In launch_spec2017_experiments.py, we document how we obtain the binary as follows,

packer = Artifact.registerArtifact(
    command = '''
        wget https://releases.hashicorp.com/packer/1.4.5/packer_1.4.5_linux_amd64.zip;
        unzip packer_1.4.5_linux_amd64.zip;
    ''',
    typ = 'binary',
    name = 'packer',
    path =  'disk-image/packer',
    cwd = 'disk-image',
    documentation = 'Program to build disk images. Downloaded sometime in November from hashicorp.'
)

Second, we create a packer script (a json file) that describes how the disk image will be built. In this step, we assume that we have the SPEC 2017 ISO file in the disk-image/spec2017 folder. In this script, the ISO file name is cpu2017-1.1.0.iso. The script is available here, and we save the file at disk-image/spec2017/spec2017.json.

In the root folder of experiment,

cd disk-image/spec2017/
wget https://raw.githubusercontent.com/darchr/gem5art/master/docs/disks/spec2017/spec2017.json

To build the disk image,

cd disk-image/
./packer validate spec2017/spec2017.json # validate the script, including checking the input files
./packer build spec2017/spec2017.json

The process should not take more than an hour on a fairly recent machine with a normal internet speed.
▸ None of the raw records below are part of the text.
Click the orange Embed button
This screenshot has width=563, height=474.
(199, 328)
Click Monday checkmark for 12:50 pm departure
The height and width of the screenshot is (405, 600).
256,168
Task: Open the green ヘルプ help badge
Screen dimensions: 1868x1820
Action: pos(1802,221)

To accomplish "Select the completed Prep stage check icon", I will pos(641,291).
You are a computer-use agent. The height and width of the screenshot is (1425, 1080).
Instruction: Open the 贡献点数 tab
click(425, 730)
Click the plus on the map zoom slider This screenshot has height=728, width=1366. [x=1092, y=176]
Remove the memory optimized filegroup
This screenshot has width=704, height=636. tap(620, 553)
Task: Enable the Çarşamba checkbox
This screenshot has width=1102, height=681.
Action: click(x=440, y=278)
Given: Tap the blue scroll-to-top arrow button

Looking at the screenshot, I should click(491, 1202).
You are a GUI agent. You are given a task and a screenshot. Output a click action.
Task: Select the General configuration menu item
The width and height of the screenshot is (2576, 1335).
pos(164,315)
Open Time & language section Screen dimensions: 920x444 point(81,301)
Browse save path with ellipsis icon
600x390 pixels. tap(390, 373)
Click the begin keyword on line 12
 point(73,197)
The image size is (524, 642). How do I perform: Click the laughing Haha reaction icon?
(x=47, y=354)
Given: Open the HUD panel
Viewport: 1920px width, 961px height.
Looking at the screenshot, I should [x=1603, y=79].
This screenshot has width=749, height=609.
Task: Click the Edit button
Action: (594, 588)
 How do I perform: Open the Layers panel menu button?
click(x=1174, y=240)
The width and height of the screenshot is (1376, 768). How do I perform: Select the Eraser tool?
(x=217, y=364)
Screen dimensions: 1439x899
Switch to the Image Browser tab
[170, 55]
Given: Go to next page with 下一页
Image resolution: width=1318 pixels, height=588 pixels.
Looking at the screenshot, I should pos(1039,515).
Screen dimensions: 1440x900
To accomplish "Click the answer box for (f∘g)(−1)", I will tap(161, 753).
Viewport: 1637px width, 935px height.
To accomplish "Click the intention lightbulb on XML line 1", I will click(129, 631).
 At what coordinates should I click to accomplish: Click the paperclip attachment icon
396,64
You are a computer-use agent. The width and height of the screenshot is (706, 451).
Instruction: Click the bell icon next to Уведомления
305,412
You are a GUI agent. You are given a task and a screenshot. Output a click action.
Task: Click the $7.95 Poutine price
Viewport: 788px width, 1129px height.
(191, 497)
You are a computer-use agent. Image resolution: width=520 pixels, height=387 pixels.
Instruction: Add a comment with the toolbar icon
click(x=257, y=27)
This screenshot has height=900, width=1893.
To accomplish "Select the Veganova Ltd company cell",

The disk image will be in disk-image/spec2017/spec2017-image/spec2017.

Note:: Packer will output a VNC port that could be used to inspect the building process. Ubuntu has a built-in VNC viewer, namely Remmina.

Note:: More about using packer and building disk images.

Now, in launch_spec2017_experiments.py, we make an Artifact object of the disk image.

disk_image = Artifact.registerArtifact(
    command = './packer build spec2017/spec2017.json',
    typ = 'disk image',
    name = 'spec2017',
    cwd = 'disk-image/',
    path = 'disk-image/spec2017/spec2017-image/spec2017',
    inputs = [packer, experiments_repo, m5_binary,],
    documentation = 'Ubuntu Server with SPEC 2017 installed, m5 binary installed and root auto login'
)

Compiling Linux Kernel

In this step, we will download Linux kernel source code and compile the Linux kernel. The file of interest in this step is the vmlinux file.

First, we download the Linux kernel source code. Version 4.19.83 has been tested with gem5 as discussed in the other tutorial. We suggest using config files that have been tested with gem5. The following command will shallow clone the linux stable repository as well as checking out the tag v4.19.83, which contains the code for linux kernel version 4.19.83. The git command also works well for other version numbers.

In the root of the experiment folder,

git clone --branch v4.19.83 --depth 1 https://git.kernel.org/pub/scm/linux/kernel/git/stable/linux.git/
mv linux linux-4.19.83

Now, in launch_spec2017_experiments.py, we make an Artifact object of the Linux stable git repo.

linux_repo = Artifact.registerArtifact(
    command = '''
    	git clone git clone --branch v4.19.83 --depth 1 https://git.kernel.org/pub/scm/linux/kernel/git/stable/linux.git/;
    	mv linux linux-4.19.83
    ''',
    typ = 'git repo',
    name = 'linux-4.19.83',
    path =  'linux-4.19.83',
    cwd = './',
    documentation = 'Linux kernel 4.19 source code repo obtained in November'
)

Next, we compile the Linux kernel. We will make a folder named linux-configs containing all working linux configs. Working Linux configs and documentations for generating a Linux config are discussed here here.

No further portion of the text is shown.